The explanation for such similarities that there are between pyramid and ziggurat may be that they both originated in the same archetype, common to peoples in the Near East five thousand years ago, at an earlier stage of social development. There are many such symbols: the familiar triangular pyramids are clearly a more particularly Egyptian form though even these were to be repeated coincidentally in other cultures, distant in time and clime. Perhaps at the beginning of the third millennium men felt they had, for whatever reasons, to build imitation mountains and to give them a markedly terraced appearance. In Mesopotamia the idea prevailed; in Egypt it did not and the familiar colossal stone triangles evolved.
To the Egyptians, with their belief in the divine order represented by the king, it was a witness to the unique bond which existed between their land and the heavens. Indeed, mysterious and gleaming, it must have seemed like part of the immortal mansions brought down to earth. So the complex seemed to tourists who visited it during the New Kingdom, more than a thousand years after it had been built. The buildings were still then, it seems, intact; visitors left admiring graffiti on the walls which can still be seen, recalling perhaps some second millennium Memphite family’s outing to this numinous place.
From time to time, during the early centuries of its existence when it was still a living temple, the sound of chanting and of music, essential components of all rituals in Egypt, would have been heard across the silent spaces between its lonely eminence and the city of Memphis which lay below it. The sounds must have seemed like the echoes of the stars singing as the priests went about their business of perpetuating the life of Egypt through the ceremonies of giving life to Netjerykhet. Its mystery would have been compounded by the fact that all but the king, his courtiers, and the priests would be excluded from the temple precincts.
The achievement represented by the Step Pyramid complex is far greater than that for which the later pyramids, of Khufu, Khafre, and Menkaure stand. They are remarkable, certainly, but they show a clear line of descent from other monuments, including this first pyramid of all at Saqqara. Neither Khufu’s pyramid nor those of his successors are sui generis; that of
Netjerykhet undoubtedly is.
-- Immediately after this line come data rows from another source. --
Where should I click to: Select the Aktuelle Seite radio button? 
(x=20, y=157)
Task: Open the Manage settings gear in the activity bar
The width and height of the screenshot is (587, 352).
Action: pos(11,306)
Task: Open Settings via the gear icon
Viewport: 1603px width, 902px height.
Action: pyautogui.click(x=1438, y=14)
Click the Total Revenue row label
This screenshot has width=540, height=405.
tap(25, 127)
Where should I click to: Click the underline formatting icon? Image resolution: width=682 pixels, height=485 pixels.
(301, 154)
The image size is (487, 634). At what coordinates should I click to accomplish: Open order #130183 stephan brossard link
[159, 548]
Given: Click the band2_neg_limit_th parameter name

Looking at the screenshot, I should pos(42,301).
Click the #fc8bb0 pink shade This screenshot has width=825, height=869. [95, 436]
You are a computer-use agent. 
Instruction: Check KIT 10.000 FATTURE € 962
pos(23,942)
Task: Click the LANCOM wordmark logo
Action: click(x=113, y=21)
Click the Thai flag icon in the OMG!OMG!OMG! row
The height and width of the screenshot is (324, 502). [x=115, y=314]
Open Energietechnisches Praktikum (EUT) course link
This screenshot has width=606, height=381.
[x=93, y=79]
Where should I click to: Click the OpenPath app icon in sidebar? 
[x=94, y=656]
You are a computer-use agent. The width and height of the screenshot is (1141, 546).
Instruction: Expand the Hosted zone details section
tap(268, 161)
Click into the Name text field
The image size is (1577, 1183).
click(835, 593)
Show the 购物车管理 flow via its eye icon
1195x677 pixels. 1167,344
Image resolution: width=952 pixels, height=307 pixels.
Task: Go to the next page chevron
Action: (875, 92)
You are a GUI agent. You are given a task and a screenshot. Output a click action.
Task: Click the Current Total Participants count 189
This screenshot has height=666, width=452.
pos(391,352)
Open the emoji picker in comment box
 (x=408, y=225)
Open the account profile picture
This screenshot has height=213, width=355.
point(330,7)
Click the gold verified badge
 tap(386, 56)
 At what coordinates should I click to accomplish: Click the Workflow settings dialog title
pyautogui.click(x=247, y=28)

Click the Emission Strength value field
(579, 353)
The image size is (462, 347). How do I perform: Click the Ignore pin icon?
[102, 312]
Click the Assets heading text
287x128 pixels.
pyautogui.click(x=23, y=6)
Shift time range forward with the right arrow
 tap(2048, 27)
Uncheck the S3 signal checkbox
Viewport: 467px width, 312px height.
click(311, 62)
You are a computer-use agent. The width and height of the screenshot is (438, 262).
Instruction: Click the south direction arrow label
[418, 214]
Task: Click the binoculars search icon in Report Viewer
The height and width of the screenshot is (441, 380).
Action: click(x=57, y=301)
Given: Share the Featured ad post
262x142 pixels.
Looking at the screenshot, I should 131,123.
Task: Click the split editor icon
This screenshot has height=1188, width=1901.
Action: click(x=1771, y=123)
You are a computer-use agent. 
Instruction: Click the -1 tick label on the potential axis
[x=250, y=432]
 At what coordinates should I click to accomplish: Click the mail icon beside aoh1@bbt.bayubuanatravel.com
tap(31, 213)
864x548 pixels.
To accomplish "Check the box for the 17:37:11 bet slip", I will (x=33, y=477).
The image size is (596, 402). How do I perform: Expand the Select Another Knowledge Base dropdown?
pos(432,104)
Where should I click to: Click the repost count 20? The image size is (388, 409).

Every element in it is original; it is a compendium of architectural invention. It is also remarkable for what it reveals about the development of large-scale sculpture, a technique which began with the statue of Ninetjer and Khasekhem-Khasekhemwy. Netjerykhet’s complex contained evidence of large statues of the king and, no doubt, of the gods. Most of these are lost but one unfinished limestone figure of the king and parts of others survive.
There is however one point of contact between pyramid and ziggurat. Both were obviously forms of the ‘sacred mountain’, an archetype of the highest antiquity, representing the place on which divinities were accustomed to manifest themselves. It is notable that neither Egypt nor Sumer are really well supplied with anything that could be dignified with the term ‘mountain’, other than Egypt’s Red Sea mountains and the Zagros range to the east of Sumer. It may well be that the reverence with which both peoples regarded the idea of the mountain represents the recollection of a land which had a special significance — it has been suggested that it was their original mutual home — which was itself mountainous; again, the question must remain entirely speculative at this stage. It is interesting nonetheless that the hieroglyph for ‘foreign country’ is a sign showing mountain peaks.8
It is probably unrewarding to seek for other explanations of one of the most perfectly satisfying shapes in relation to its environment that architecture, sacred or profane, has ever evolved. The Greeks, who had a faculty when dealing with the works of foreigners of reacting either with superstitious awe or with startling banality, called the pyramids (in Egyptian, met) ‘little cakes’, pyramidoi, a description of quite overwhelming inappositeness but one which has given them their name today.